Brossé par Henri Epstein, voici le portrait d'une ex-vedette de cirque, que les hasards de la vie et de l'amour firent aussi fréquenter les grands artistes du début du XXe siècle.
Au premier regard jeté sur ce portrait, on devine que son modèle est une femme qui n’a pas froid aux yeux… Fixée sur la toile dans l’entre-deux-guerres par son ami le peintre Henri Epstein, auprès d’un piano et d’un violoncelle, la dame s’est pourtant assagie après une jeunesse tumultueuse passée sur les planches de la Belle Époque. De son vrai nom Anaïs-Mauricia Bétant, elle naît à Thiers le 20 juin 1880 dans une famille de ciseliers ; loin de ce cocon provincial étouffant, elle monte à Paris en 1900, et devient artiste de cirque. La jeune fille y rencontre le peintre Alonso Pérez et l’ingénieur Maurice Garanger, qui lui confient le volant de leur dernière invention : l’ «auto-bolide», un véhicule capable d’effectuer dans le vide un looping à 20 mètres de haut. Très vite, le numéro, extrêmement périlleux, rend célèbre celle qui se fait désormais appeler Mauricia de Thiers ou de Tiers. Triomphant aux Folies-Bergère en 1904, elle est engagée par le cirque Barnum & Bailey, et se couvre de gloire aux États-Unis. Enrichissant son répertoire, cette trompe-la-mort effectue également des sauts périlleux à cheval, avant de faire culminer sa carrière au Casino de Paris, transformée en «femme bilboquet», assise sur une énorme boule en osier propulsée en l’air ! Mais en 1910, date de sa rencontre avec Gustave Coquiot (1865-1926), s’ouvre pour Mauricia le deuxième chapitre de son existence, cette fois entièrement vouée à l’art.
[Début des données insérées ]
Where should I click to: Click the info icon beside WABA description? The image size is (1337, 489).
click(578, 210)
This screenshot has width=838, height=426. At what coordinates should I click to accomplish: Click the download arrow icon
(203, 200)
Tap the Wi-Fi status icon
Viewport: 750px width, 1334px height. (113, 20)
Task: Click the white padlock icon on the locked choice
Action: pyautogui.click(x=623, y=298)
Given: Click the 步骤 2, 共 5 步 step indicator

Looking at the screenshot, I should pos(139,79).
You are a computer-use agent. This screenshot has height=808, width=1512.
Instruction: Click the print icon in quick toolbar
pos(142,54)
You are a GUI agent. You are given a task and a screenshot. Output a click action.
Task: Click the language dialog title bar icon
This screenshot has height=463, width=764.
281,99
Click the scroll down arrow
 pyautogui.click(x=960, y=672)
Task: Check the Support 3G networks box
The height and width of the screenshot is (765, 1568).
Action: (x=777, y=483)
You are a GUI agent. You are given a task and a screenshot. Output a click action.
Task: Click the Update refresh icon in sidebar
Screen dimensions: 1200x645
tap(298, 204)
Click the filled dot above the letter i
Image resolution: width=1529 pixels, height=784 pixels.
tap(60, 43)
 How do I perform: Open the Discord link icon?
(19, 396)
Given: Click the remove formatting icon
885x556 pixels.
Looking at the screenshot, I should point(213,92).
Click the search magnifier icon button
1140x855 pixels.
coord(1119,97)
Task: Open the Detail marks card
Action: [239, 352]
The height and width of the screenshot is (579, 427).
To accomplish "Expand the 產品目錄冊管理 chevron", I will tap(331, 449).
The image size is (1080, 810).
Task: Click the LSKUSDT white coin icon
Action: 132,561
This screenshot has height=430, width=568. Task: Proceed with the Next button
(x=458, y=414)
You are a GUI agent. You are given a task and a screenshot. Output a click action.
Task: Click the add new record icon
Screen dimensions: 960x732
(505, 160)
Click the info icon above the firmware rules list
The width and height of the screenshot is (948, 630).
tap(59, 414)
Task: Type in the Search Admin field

Epstein, l’ami et le protégé
Coquiot est l’un des critiques artistiques les plus respectés de son temps. Très tôt, il a su reconnaître le génie de Van Gogh et celui d’Utrillo, avant d’organiser, en 1901, la première exposition de Picasso chez Ambroise Vollard. Ce découvreur de talents a par ailleurs été le secrétaire d’Auguste Rodin, et l’auteur de très nombreux ouvrages sur la peinture et la photographie de son temps. Avec Mauricia de Tiers, ils forment un couple solide, pivot d’un cercle grandissant d’artistes où se côtoient Marc Chagall, Suzanne Valadon, André Utter, Maurice De Vlaminck ou Raoul Dufy… Les deux passionnés d’avant-gardes constituent alors une collection remarquable d’art moderne, dont une grande partie sera dispersée à la mort de Gustave, survenue le 6 juin1926. Aujourd’hui, c’est le fonds de cet ensemble qui réapparaît à Saint-Étienne où, à côté lettres inédites d’Utrillo et de Chagall ou de tirages d’Atget et de Kertész, on ne dénombre pas moins de dix-sept œuvres signées Henri Epstein. Né à Lodz, en Pologne, l’artiste vit à Paris depuis 1913 ; toujours été soutenu par Gustave Coquiot, et après la disparition de ce dernier, par son énergique épouse. Affichant l’expressionnisme joyeux et rythmé par la couleur propre à son auteur, ce portrait garde le souvenir des liens d’amitié tissés entre Henri et Mauricia. Deux personnalités hors du commun qui connaîtront des destins bien différents : tragique pour le peintre, assassiné à Auschwitz début 1944, et politique pour l’ancienne casse-cou, l’une des premières femmes maires de France, Othis (Seine-et-Marne), de 1945 jusqu’à son décès en 1964.